Border collies on the other hand do those massive, fast outruns. They get the sheep and then zip back and forth to bring them to the shepherd. Then, I assume, they lie down and watch the sheep, taking off very fast when needed before coming to rest again. A border collie strikes me more as a very-fast-on-and-off dog, and this is really typical of Loki – everything has to be done full speed, but as soon as he has his toy or reward he lies down with it to chew on it and play with it, ready to go again when it’s go time.
Polona thinks that you could train Lu to understand that in order to get her reward she needs to run fast, and I’ve seen a huge improvement in her speed over the last month or so as we’ve been doing really easy stuff, but is she ever going to throw 110% of herself into the job?
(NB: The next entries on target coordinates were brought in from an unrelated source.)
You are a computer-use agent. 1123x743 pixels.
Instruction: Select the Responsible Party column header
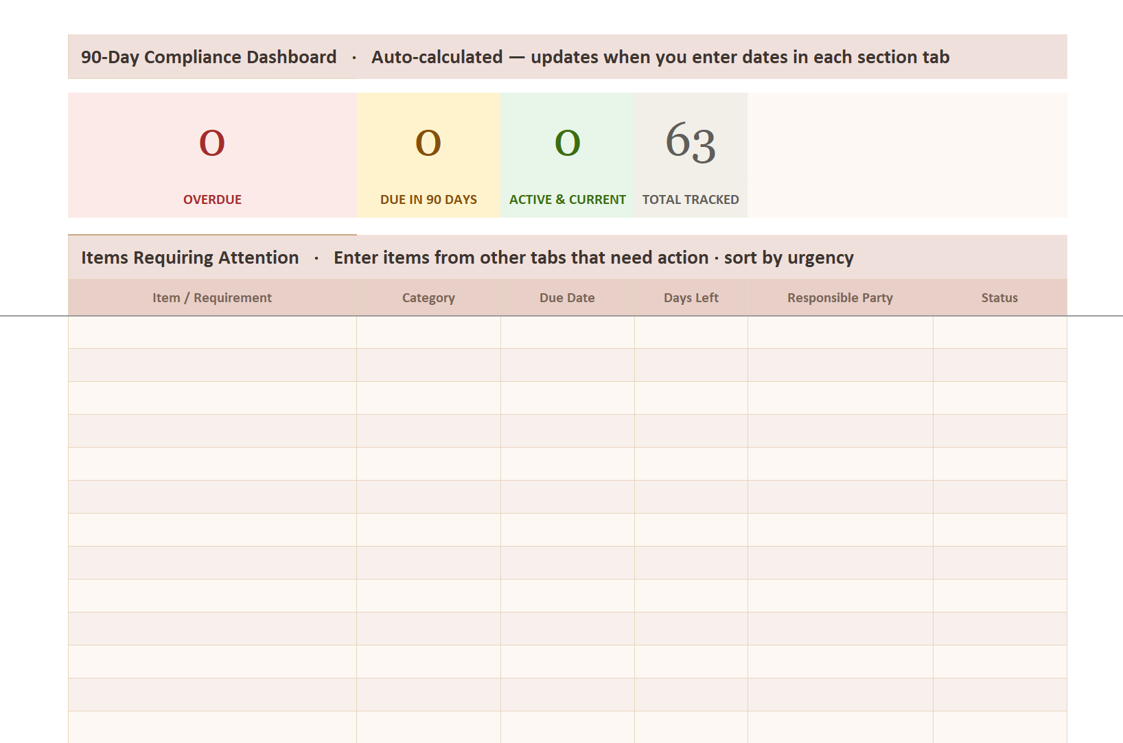tap(840, 297)
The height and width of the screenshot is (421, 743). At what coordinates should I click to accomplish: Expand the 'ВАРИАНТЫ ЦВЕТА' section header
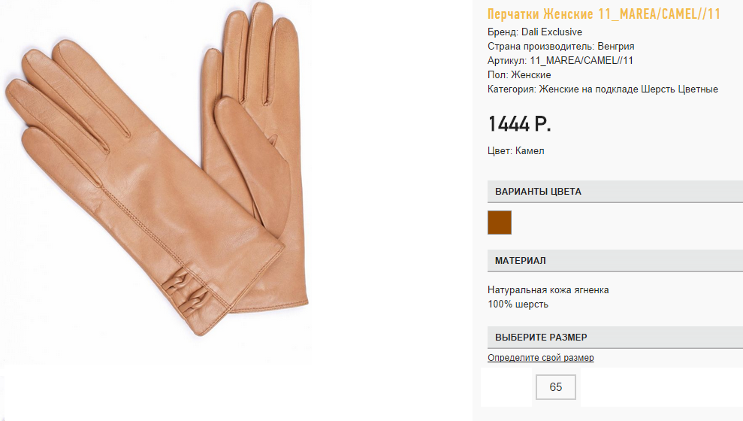click(x=615, y=192)
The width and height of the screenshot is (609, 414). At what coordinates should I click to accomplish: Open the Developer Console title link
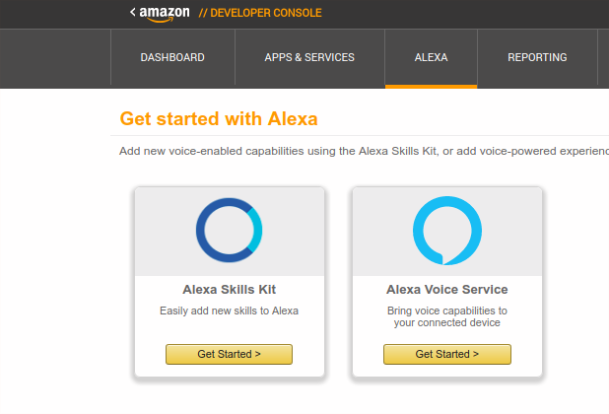260,13
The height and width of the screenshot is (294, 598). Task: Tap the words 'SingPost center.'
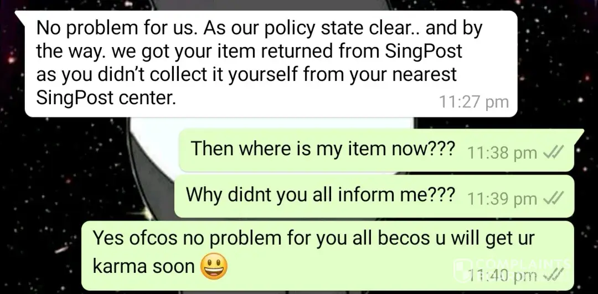(x=106, y=98)
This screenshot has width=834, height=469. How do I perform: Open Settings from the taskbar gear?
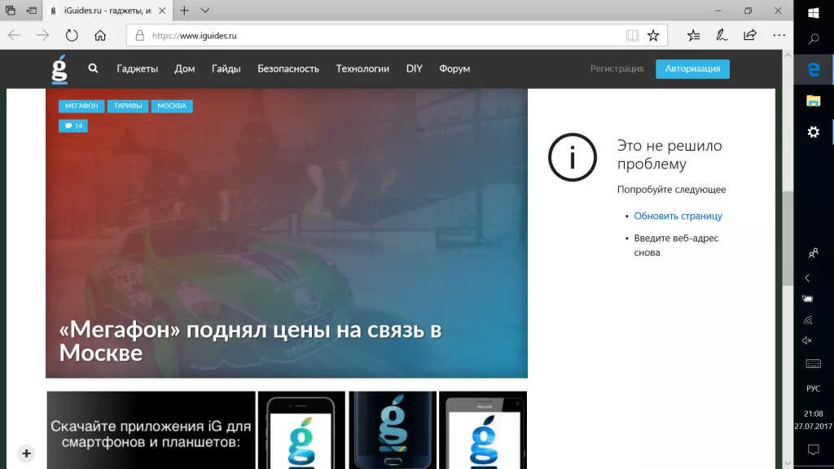click(x=813, y=131)
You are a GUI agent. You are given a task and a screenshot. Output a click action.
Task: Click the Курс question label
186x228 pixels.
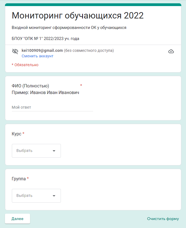tap(17, 134)
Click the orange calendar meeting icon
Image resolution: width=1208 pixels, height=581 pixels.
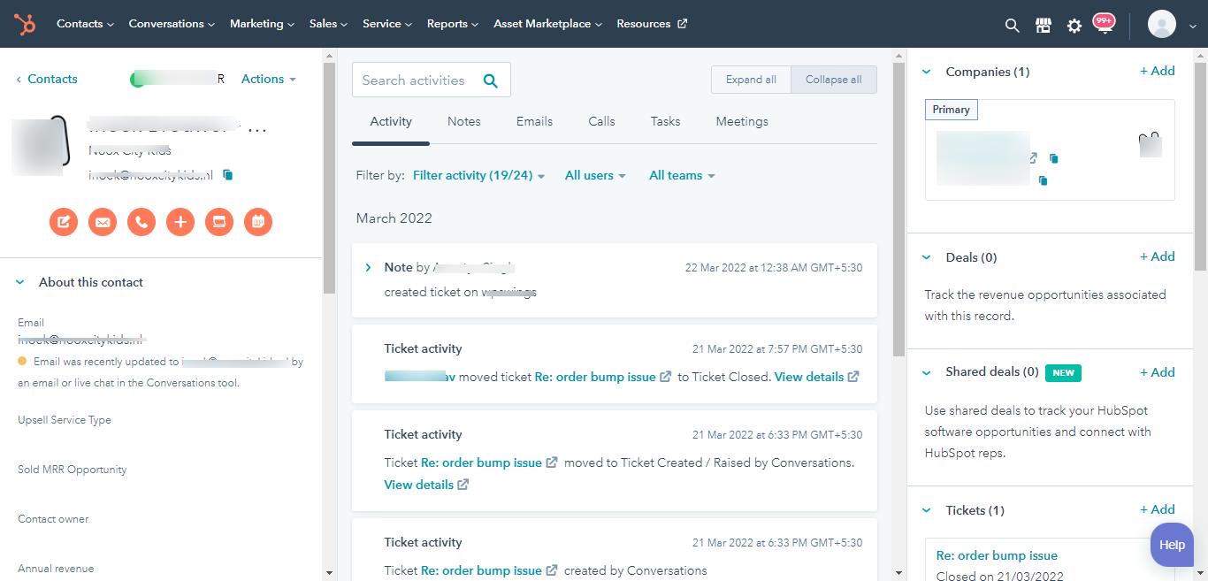258,222
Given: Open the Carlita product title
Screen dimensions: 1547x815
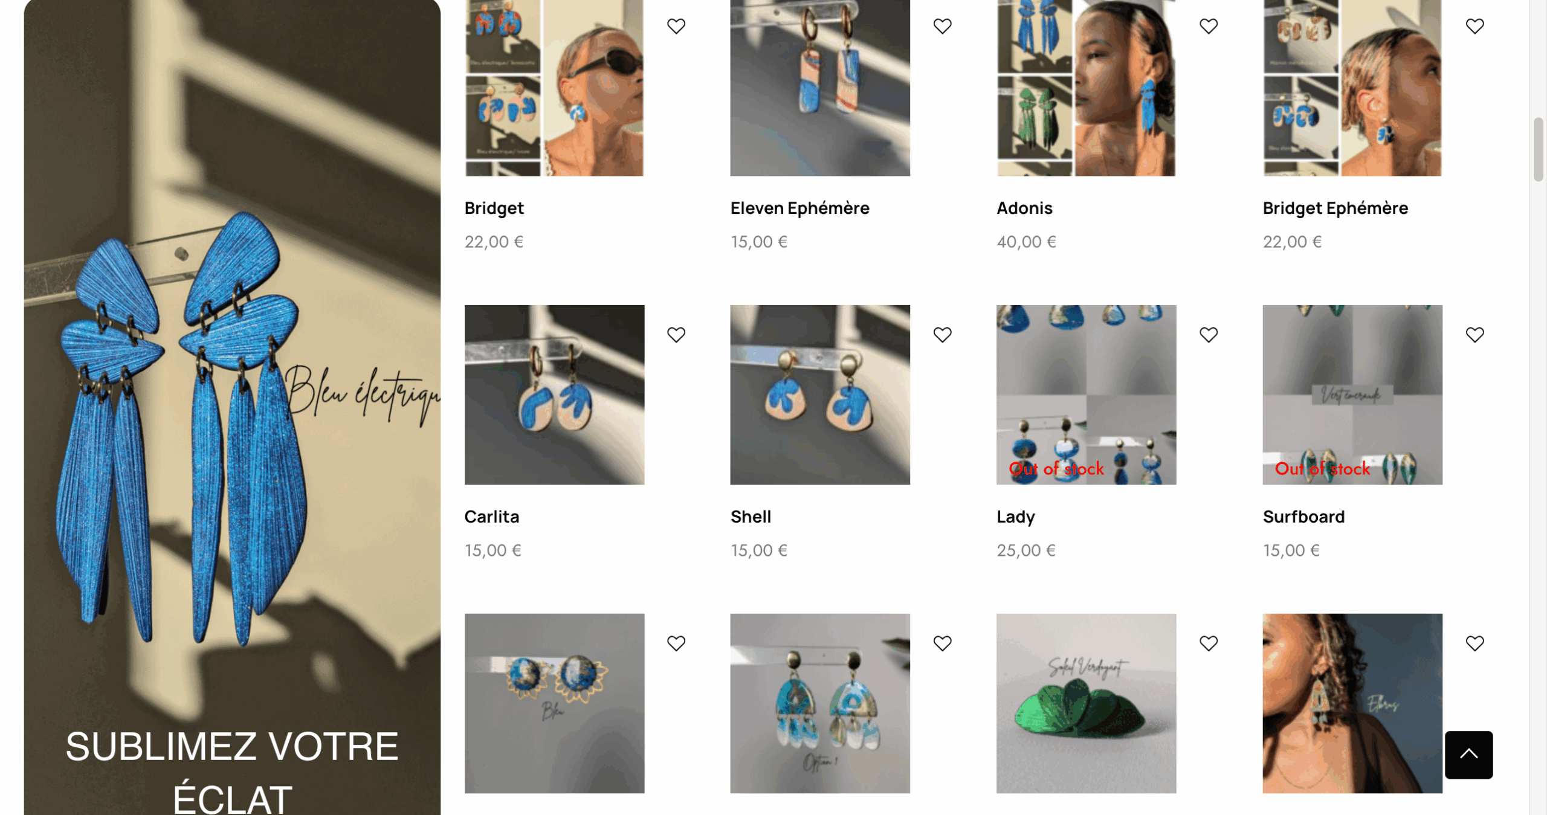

I doubt it. And again, that’s ok – I’m actually not sad about this any more.
The last session of Loki’s dogwalk showed a great improvement after Polona suggested lowering one end of the dogwalk as he was making a big deal of the 2nd apex and it meant that he couldn’t hit. Since I made the apex less of an apex he was able to just run over it as normal and this meant heaps more hits than we had been getting. Still not perfect but better than what we had. I do think I rushed him along in the heights, in a way, but at the end of the day if he’s running full speed along the plank then that’s what we’re after – just possibly if I’d kept the height lower for longer maybe he wouldn’t have been getting weirded out by the apex… but then again, maybe he would have. So, we’ll keep going like this for a little while and see what happens. Who knows, next session could be a complete disaster.
So there you have it. Loki continues to be the best dog in the universe because he’s just amazing in so many ways, Lumen needs to practise her recall because she’s forgotten how to do it because she’s always on lead, and Mal is feeling old even though he’s only 11 which isn’t really old, old, so I’m trying to not call him old even though he acts old (but he isn’t ancient old).